I can’t figure out the impact angle at all I don’t use Vectors much and that is most definitely the solution, I’ve tried trigonometry but that wouldn’t work, literally all I need is a way to figure out the impact angle shown above, any help is appreciated.
Also the direction of impact would be different every time it wouldn’t be a straight line.
You can get the angle between the normal vector and the velocity of tbe bullet projectile.
Explanation:
Normal vector is the red arrow labeled n with an arrow on top as it is a vector.
Velocity is the blue arrow, this assumes the bullet is facing in the direction it is traveling which is most of the time true.

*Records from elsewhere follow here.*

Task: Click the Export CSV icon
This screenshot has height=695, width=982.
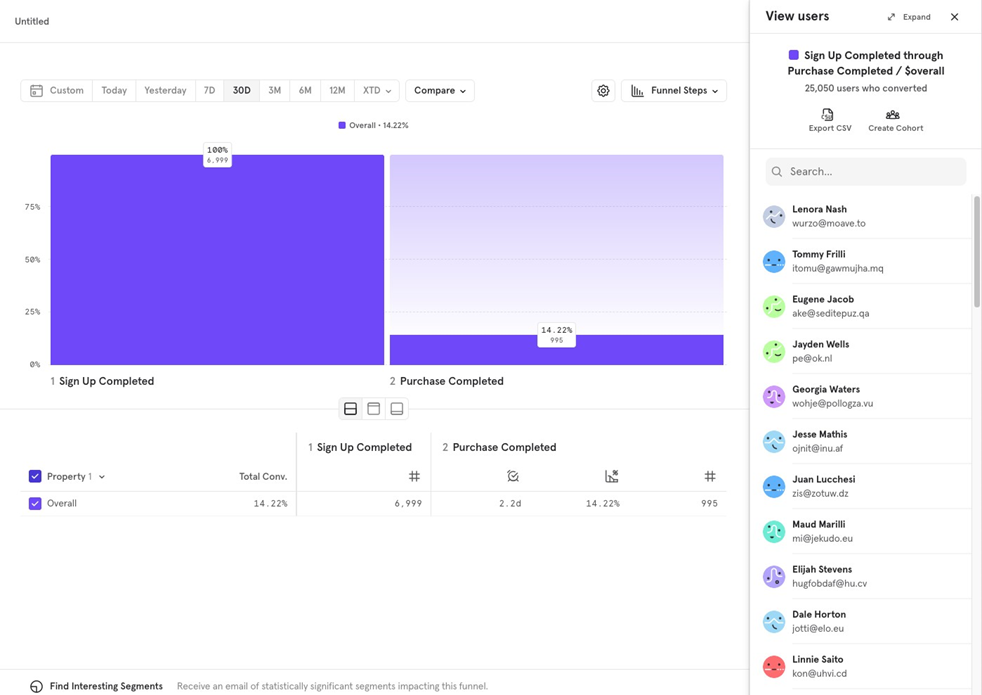Action: (x=827, y=115)
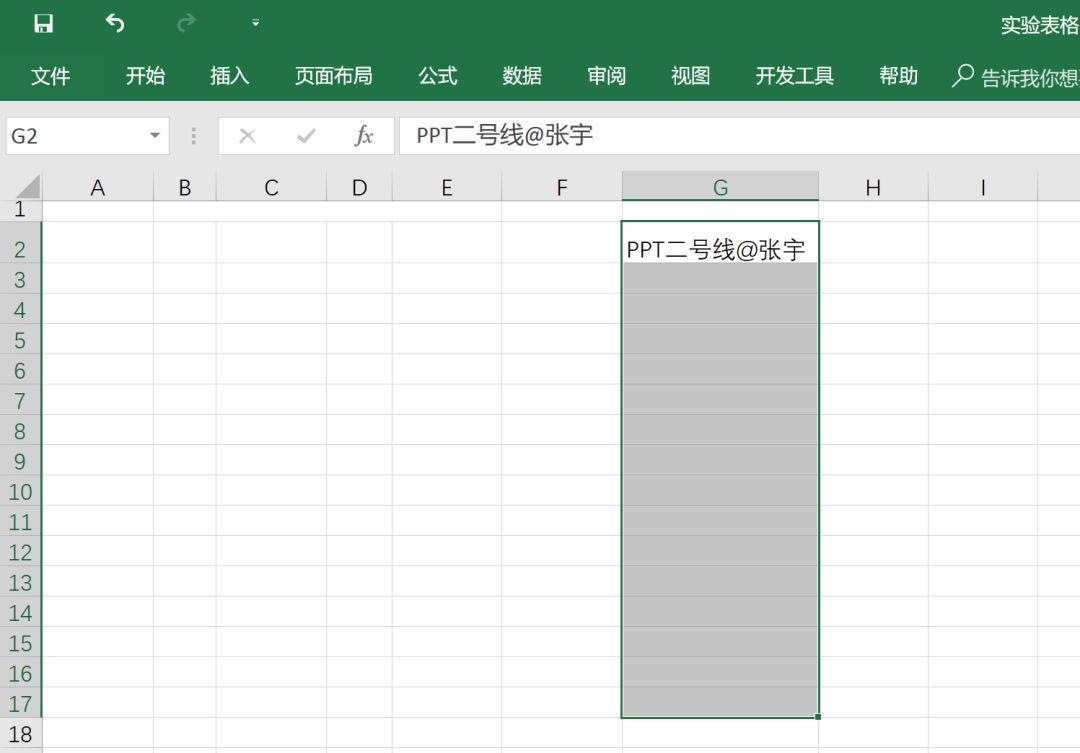
Task: Open Customize Quick Access Toolbar dropdown
Action: 256,23
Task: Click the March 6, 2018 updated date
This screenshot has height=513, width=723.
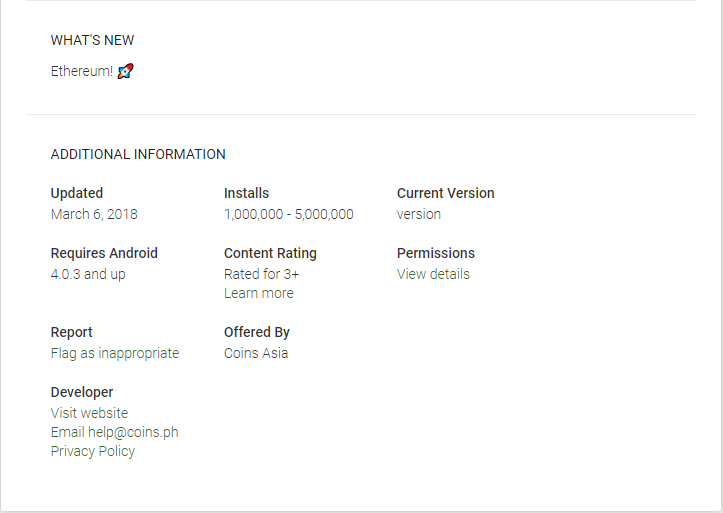Action: click(94, 214)
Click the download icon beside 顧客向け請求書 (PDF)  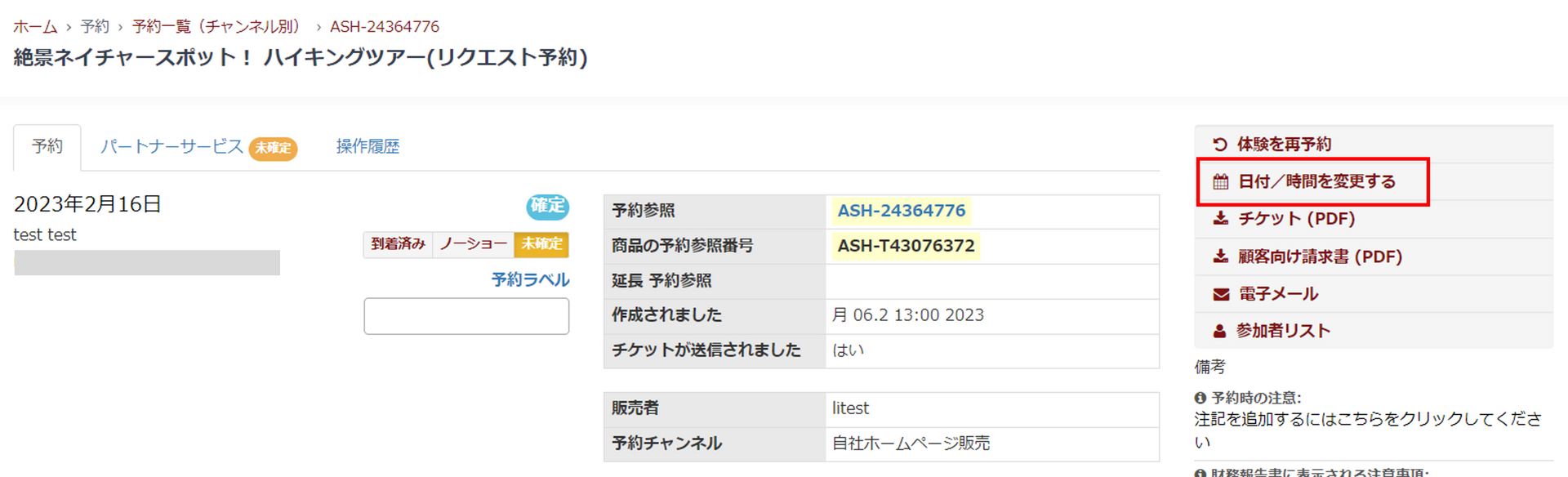tap(1221, 256)
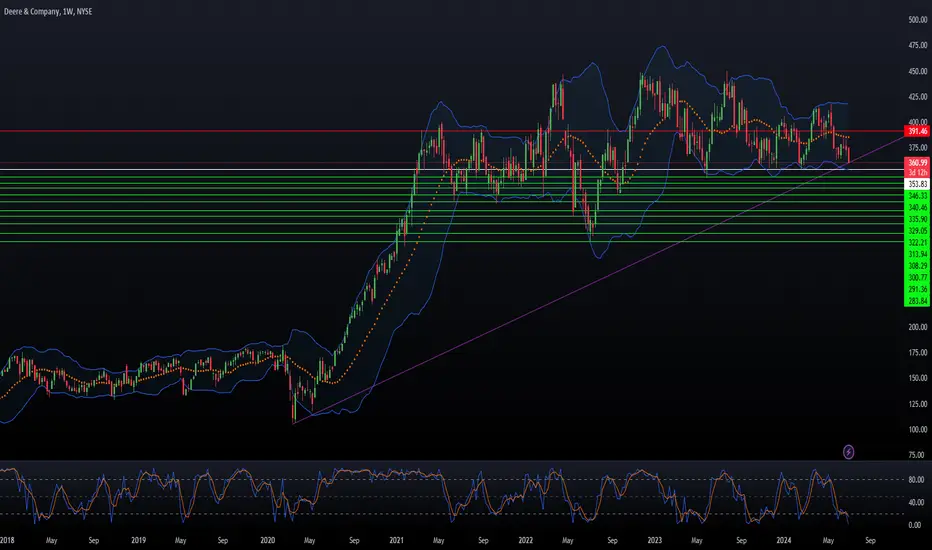Click the 3d 12h countdown label
This screenshot has width=932, height=550.
pos(917,172)
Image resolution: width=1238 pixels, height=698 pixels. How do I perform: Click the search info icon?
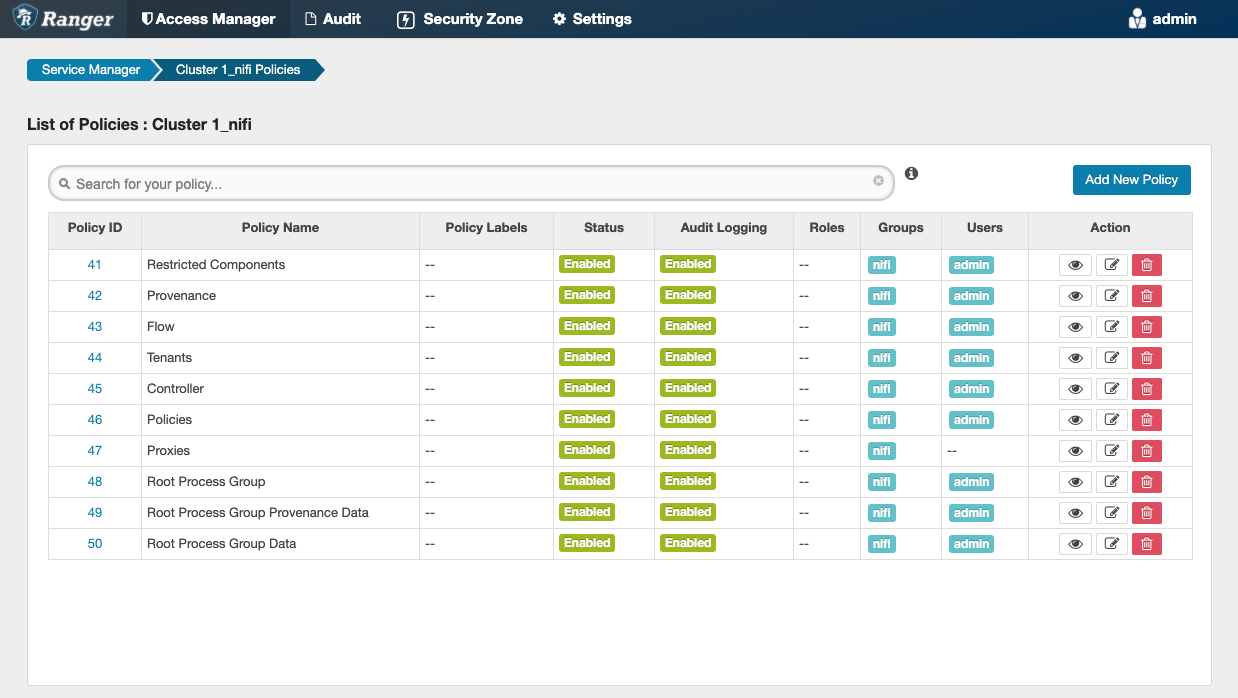(911, 174)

Getting the angle theta (red circle with the slash in the middle) between them is the acos and dot product part of the script (vector trigonometry)
Then math.pi/2 or 90° is subtracted to get angle of impact as the surface of the plate is perpendicular to the normal vector. This is known as complemetary angles in trigonometry.
local impactPoint = script.Parent.ImpactPoint
local armourPart = workspace.Part3
local norm = armourPart.CFrame:VectorToWorldSpace(Vector3.FromNormalId(Enum.NormalId.Front))
local aoi = math.pi/2 - math.acos(-armourPart.Position:Dot(impactPoint.AssemblyLinearVelocity, norm))
I currently have this but no matter what I change the AOI output is always 0deg, meaning the acos is 90.
I’ve changed many things but to no avail, is there something obvious I’m missing?
I tried that still doesn’t change much either makes it nan or just 90.
Edit: The Velocity is 0 which makes the Unit return NaN
Edit 2: I fixed it, thank you a lot for your help.
Edit 3: Everything works normally except from when the armour is angled at 90 degrees it goes to a ridiculously high number, as expected using tangent instead fixes this and gives an accurate result, how would I differentiate these and tell the script to use tangent or cosine?
For the big angle problem one of the possible reasons is that it will measure the angle phi instead which is the green label. I think you can just counteract it by seeing if the angle is more than 90 degrees if so then you can minus 90 degrees.